Con McGrath’s Role of the Irish in WWII Series
Outrage was caused on both sides of the Atlantic by the sinking of the SS Athenia, on the 3rd of September 1939. The passenger liner, operated by the Donaldson Atlantic Line, had left Glasgow for Montreal, via Liverpool and Belfast, under the command of Captain James Cook, on 1 September.

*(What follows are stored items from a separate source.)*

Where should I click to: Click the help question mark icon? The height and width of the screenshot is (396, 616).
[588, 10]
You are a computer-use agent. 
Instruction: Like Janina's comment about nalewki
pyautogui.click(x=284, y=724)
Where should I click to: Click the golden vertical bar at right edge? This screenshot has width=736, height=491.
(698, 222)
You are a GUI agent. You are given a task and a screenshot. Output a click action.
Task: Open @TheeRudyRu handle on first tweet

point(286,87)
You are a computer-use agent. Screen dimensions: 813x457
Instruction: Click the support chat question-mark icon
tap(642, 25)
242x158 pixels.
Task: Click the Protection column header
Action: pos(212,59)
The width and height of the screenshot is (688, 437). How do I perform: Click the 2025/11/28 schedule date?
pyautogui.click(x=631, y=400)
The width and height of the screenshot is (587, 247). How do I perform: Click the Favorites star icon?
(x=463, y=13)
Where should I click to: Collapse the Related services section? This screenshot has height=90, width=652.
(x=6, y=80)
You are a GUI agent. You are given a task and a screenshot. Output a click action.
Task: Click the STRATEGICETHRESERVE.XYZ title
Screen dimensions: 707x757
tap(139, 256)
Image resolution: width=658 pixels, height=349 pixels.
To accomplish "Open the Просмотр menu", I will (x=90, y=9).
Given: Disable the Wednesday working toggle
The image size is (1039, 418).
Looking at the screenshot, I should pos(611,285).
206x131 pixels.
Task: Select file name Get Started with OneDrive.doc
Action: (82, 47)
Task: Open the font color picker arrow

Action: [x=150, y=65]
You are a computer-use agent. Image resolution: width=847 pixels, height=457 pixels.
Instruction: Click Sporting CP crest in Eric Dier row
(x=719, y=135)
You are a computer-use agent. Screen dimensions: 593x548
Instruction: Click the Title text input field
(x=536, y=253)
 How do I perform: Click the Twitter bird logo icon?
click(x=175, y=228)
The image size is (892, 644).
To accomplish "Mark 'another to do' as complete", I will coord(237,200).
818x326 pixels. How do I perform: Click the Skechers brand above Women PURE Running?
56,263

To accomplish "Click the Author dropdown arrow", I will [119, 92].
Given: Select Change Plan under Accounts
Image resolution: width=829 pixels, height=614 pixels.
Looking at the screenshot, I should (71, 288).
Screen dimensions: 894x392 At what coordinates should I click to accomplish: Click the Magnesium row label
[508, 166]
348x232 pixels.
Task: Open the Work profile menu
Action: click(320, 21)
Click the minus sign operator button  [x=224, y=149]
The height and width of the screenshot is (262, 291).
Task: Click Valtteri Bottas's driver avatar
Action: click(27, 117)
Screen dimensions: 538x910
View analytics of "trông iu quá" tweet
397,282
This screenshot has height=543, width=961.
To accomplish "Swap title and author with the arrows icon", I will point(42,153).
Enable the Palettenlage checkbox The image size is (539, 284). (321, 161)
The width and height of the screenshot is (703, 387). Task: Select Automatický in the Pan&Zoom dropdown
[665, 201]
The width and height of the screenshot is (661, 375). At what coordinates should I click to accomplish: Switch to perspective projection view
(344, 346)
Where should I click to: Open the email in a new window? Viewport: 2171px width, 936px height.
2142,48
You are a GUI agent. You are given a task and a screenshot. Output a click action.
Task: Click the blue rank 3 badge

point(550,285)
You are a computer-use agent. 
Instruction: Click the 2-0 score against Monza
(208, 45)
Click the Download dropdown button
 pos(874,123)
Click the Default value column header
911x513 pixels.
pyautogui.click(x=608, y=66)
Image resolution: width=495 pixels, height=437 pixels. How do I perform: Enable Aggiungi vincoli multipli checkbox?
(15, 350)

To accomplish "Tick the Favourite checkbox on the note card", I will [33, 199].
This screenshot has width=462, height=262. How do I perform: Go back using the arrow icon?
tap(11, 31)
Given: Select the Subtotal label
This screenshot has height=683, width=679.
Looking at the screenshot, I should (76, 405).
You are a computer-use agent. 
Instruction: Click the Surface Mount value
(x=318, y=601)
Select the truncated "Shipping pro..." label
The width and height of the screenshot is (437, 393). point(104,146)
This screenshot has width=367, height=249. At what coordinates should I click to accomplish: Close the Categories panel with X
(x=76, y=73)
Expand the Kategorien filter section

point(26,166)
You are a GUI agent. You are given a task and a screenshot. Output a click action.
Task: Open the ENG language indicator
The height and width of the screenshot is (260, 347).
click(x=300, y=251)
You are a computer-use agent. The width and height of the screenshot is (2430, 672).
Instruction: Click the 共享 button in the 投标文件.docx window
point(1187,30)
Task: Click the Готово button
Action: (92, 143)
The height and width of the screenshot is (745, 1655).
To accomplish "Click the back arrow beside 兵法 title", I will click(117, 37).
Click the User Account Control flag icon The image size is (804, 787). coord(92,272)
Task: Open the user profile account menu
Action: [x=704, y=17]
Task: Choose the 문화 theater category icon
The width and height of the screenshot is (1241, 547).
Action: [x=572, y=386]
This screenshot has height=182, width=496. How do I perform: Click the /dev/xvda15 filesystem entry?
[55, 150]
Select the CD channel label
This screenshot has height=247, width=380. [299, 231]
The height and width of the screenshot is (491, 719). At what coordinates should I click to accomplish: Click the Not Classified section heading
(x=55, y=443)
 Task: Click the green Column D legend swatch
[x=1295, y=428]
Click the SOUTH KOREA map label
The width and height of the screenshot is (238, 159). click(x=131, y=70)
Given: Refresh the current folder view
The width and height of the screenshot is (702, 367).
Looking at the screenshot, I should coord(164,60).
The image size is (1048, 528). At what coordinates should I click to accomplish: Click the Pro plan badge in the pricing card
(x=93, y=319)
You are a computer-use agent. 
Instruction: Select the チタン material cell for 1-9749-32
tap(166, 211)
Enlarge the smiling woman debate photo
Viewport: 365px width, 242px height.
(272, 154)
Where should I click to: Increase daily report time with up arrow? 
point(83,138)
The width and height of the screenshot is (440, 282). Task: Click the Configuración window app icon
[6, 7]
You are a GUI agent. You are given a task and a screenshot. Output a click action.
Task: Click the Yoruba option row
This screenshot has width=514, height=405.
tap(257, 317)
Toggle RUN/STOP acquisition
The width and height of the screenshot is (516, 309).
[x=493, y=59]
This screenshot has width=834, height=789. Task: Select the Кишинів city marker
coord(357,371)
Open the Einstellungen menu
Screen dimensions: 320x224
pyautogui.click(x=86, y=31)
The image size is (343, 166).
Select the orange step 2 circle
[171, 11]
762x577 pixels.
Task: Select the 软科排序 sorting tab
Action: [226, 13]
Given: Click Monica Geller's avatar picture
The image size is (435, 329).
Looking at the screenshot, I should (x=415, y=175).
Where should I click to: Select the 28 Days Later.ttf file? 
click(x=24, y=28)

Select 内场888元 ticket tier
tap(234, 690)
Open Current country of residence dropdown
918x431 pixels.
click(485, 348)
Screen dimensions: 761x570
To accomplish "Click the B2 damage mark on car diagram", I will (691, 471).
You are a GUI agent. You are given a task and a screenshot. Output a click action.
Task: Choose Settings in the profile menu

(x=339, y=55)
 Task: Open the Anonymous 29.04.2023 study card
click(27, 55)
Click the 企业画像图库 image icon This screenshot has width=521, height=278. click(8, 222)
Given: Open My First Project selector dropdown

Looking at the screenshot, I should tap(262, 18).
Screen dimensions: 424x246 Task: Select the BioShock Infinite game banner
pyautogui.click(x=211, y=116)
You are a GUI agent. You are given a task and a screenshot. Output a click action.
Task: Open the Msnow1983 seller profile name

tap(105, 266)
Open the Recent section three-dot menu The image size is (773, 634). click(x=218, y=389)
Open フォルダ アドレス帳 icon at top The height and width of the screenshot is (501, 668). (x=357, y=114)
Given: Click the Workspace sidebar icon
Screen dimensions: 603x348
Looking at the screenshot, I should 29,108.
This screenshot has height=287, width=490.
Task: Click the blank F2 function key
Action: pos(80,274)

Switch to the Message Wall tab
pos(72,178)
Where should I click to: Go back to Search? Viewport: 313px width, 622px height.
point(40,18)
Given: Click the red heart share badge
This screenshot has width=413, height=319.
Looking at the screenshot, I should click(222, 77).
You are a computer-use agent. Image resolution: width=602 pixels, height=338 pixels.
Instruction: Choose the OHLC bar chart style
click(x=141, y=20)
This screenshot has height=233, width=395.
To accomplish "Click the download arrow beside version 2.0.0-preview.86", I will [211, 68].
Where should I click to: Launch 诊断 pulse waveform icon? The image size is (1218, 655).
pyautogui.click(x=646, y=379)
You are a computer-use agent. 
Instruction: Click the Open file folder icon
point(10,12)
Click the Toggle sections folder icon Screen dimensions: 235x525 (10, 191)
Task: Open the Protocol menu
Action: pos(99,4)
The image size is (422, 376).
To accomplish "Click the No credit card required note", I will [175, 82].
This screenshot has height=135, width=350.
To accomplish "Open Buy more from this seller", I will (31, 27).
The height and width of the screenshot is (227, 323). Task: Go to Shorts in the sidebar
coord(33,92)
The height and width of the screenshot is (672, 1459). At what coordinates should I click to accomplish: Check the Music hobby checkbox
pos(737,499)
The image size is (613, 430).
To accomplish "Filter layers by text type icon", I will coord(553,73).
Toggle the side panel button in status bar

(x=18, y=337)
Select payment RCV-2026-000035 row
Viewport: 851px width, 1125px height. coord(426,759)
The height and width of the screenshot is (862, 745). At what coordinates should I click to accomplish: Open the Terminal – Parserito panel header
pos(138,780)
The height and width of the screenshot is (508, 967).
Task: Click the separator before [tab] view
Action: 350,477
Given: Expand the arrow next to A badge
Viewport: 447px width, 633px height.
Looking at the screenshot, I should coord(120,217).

Britain declared war on Germany at 11 a.m. on Sunday, Sept. 3, 1939. That evening, just after 7 o’clock, Captain James Cook joined his first-class guests for dinner. Earlier, Cook had felt that the urgency of the international situation demanded his presence on the bridge, but by about mid-afternoon on Sunday, Cook told one passenger, they should be far enough into the Atlantic Ocean northwest of Britain and Ireland to be out of danger.
Alas, at 7:40, just as the evening meal was being served, a violent explosion destroyed the engine room, plunging the dining room into darkness, sending tables and chairs skidding across the deck, and causing the ship to list to port and begin settling by the stern. The German submarine U-30 had attacked Athenia. In fact, Germany was committed by treaty not to sink civilian passenger ships, but as dusk fell that evening, the captain of U-30 sighted Athenia running without lights and sailing in a zig-zag anti-submarine pattern. He concluded it was an armed merchant cruiser.
Hence U-30 fired four torpedoes, one of which hit Athenia on the port side, striking the ship a mortal blow.
Of her 1,103 passengers and 315 crew: 93 passengers (including 22 Americans) and 19 crew members were lost.